##### Input material

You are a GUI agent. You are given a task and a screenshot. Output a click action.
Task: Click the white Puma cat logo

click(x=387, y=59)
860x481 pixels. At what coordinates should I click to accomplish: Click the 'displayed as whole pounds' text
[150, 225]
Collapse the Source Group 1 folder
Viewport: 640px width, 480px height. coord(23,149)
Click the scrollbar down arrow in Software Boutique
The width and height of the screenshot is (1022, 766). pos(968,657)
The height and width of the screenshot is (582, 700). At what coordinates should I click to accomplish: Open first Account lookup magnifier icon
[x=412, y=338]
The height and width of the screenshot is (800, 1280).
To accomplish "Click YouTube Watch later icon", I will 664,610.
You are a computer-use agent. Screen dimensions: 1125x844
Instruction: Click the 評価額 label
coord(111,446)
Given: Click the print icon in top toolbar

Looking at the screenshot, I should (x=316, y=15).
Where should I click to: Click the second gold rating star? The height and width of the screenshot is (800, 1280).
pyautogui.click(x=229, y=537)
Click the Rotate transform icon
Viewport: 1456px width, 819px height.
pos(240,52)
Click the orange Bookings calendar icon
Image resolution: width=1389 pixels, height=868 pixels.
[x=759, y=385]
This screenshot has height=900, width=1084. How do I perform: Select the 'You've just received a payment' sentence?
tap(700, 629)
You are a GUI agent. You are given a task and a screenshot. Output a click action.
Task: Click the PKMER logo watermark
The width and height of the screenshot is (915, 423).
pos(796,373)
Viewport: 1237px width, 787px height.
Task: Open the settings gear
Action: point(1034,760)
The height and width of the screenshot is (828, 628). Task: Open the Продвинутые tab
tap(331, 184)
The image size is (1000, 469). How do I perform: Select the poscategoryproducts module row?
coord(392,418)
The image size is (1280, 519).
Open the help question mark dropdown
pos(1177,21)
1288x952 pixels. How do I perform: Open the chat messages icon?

##########

* _Problem details_:
Please write out all of the records above word for word, keeping every line as it appears.

* _Task response_:
You are a GUI agent. You are given a task and a screenshot. Output a click action.
Task: Click the white Puma cat logo

click(x=387, y=59)
860x481 pixels. At what coordinates should I click to accomplish: Click the 'displayed as whole pounds' text
[150, 225]
Collapse the Source Group 1 folder
Viewport: 640px width, 480px height. coord(23,149)
Click the scrollbar down arrow in Software Boutique
The width and height of the screenshot is (1022, 766). pos(968,657)
The height and width of the screenshot is (582, 700). At what coordinates should I click to accomplish: Open first Account lookup magnifier icon
[x=412, y=338]
The height and width of the screenshot is (800, 1280).
To accomplish "Click YouTube Watch later icon", I will 664,610.
You are a computer-use agent. Screen dimensions: 1125x844
Instruction: Click the 評価額 label
coord(111,446)
Given: Click the print icon in top toolbar

Looking at the screenshot, I should (x=316, y=15).
Where should I click to: Click the second gold rating star? The height and width of the screenshot is (800, 1280).
pyautogui.click(x=229, y=537)
Click the Rotate transform icon
Viewport: 1456px width, 819px height.
pos(240,52)
Click the orange Bookings calendar icon
Image resolution: width=1389 pixels, height=868 pixels.
[x=759, y=385]
This screenshot has height=900, width=1084. How do I perform: Select the 'You've just received a payment' sentence?
tap(700, 629)
You are a GUI agent. You are given a task and a screenshot. Output a click action.
Task: Click the PKMER logo watermark
The width and height of the screenshot is (915, 423).
pos(796,373)
Viewport: 1237px width, 787px height.
Task: Open the settings gear
Action: point(1034,760)
The height and width of the screenshot is (828, 628). Task: Open the Продвинутые tab
tap(331, 184)
The image size is (1000, 469). How do I perform: Select the poscategoryproducts module row?
coord(392,418)
The image size is (1280, 519).
Open the help question mark dropdown
pos(1177,21)
1288x952 pixels. How do I perform: Open the chat messages icon?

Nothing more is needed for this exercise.